Researchers at the Department of Energy’s Oak Ridge National Laboratory are pushing the frontiers of an eco-friendly technology that could redefine how we keep things cool, from groceries to gadgets. This technology, known as solid-state cooling, ditches the conventional refrigerants and moving parts in favor of a more quiet, compact, and precise temperature control system. According to the Oak Ridge National Laboratory, scientists are digging deeper into the atomic behaviors of materials to boost this technology's efficiency.
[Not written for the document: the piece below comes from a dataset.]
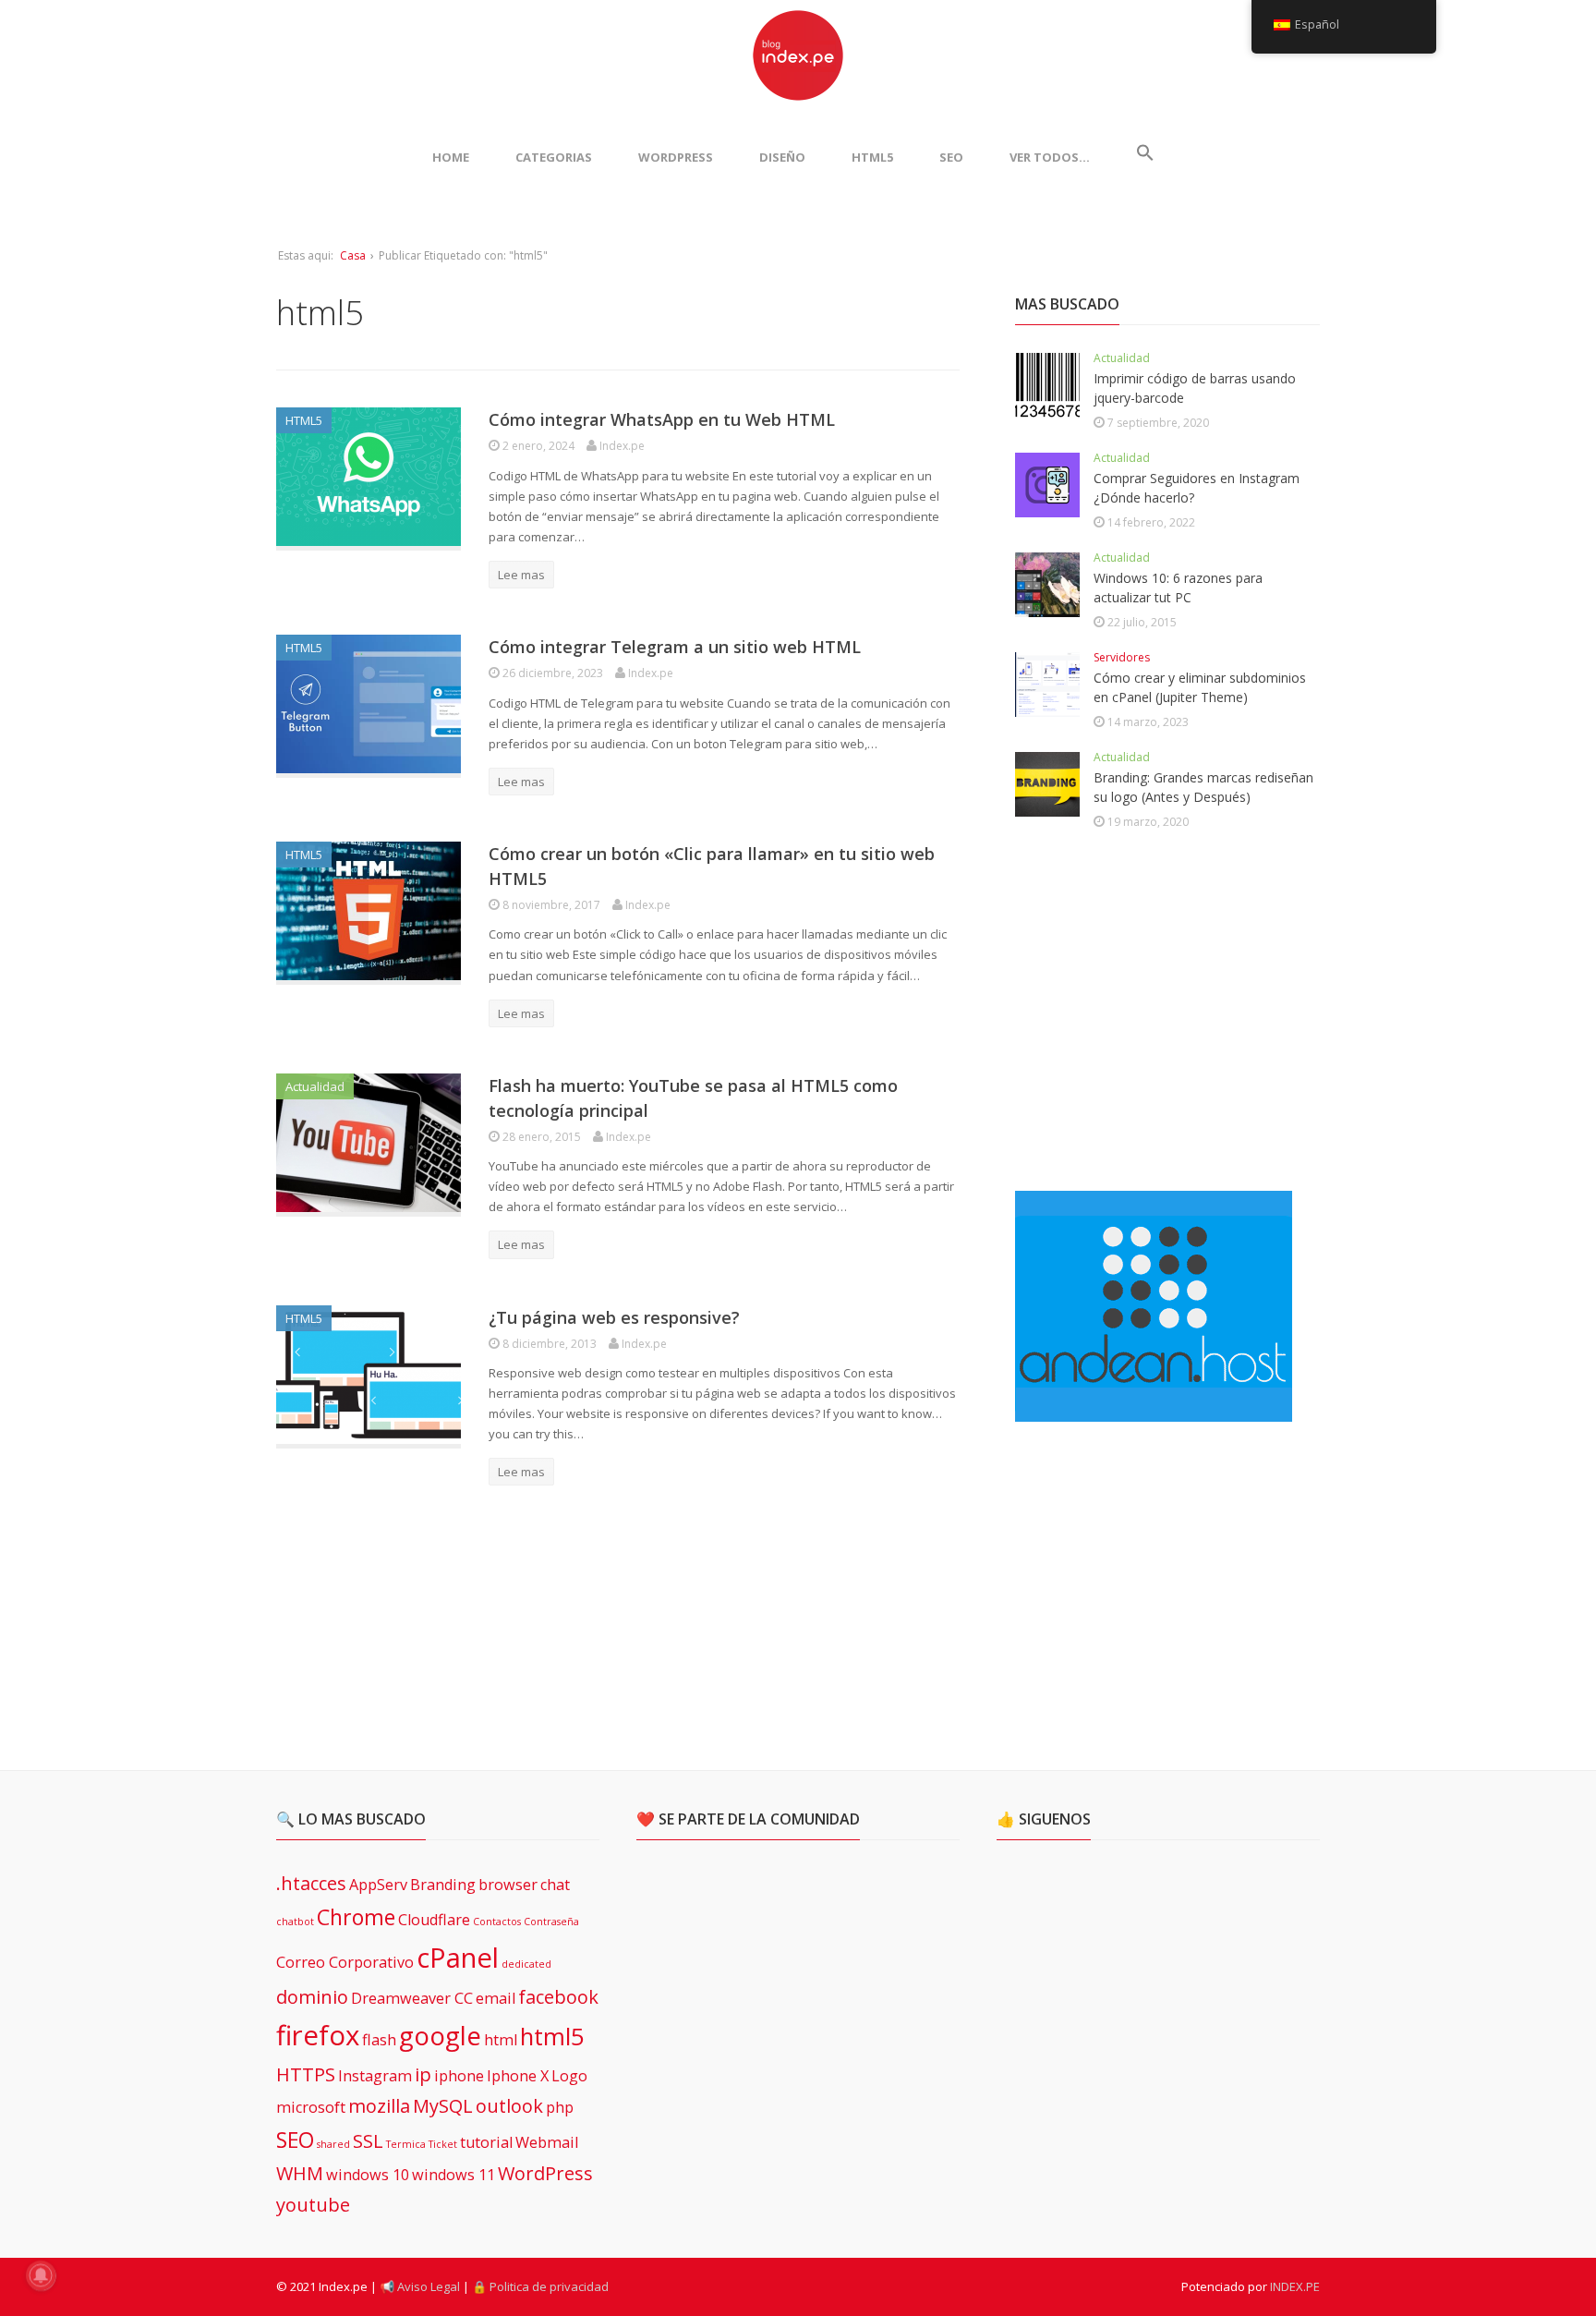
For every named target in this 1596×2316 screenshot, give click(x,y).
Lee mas (521, 574)
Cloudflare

Their latest find, a nickel-cobalt-manganese-indium magnetic shape-memory alloy, showcases a remarkable trait: it can be deformed and snap back to its original form when it goes through a phase change triggered by heat or a magnetic field, as reported by the Oak Ridge National Laboratory. This process, where the material both absorbs and releases heat in response to a magnetic field, is called the magnetocaloric effect and is a key player in solid-state cooling applications; although the discovery of these sophisticated materials and the advent of high-performance devices have been promoting the advancements in this innovative cooling method, an in-depth comprehension of how to further enhance these materials remains critical.
Using advanced neutron-scattering instruments, the Oak Ridge team has scrutinized the material's atomic-scale workings. They observed that within the material's disordered atomic array, magnons—known as spin waves—and phonons, which are vibrations, engage in what is known as localized hybrid magnon-phonon modes, as per the Oak Ridge National Laboratory. It's these modes that the research indicates could have significant implications for how the material manages thermal energy, thus affecting its cooling capabilities.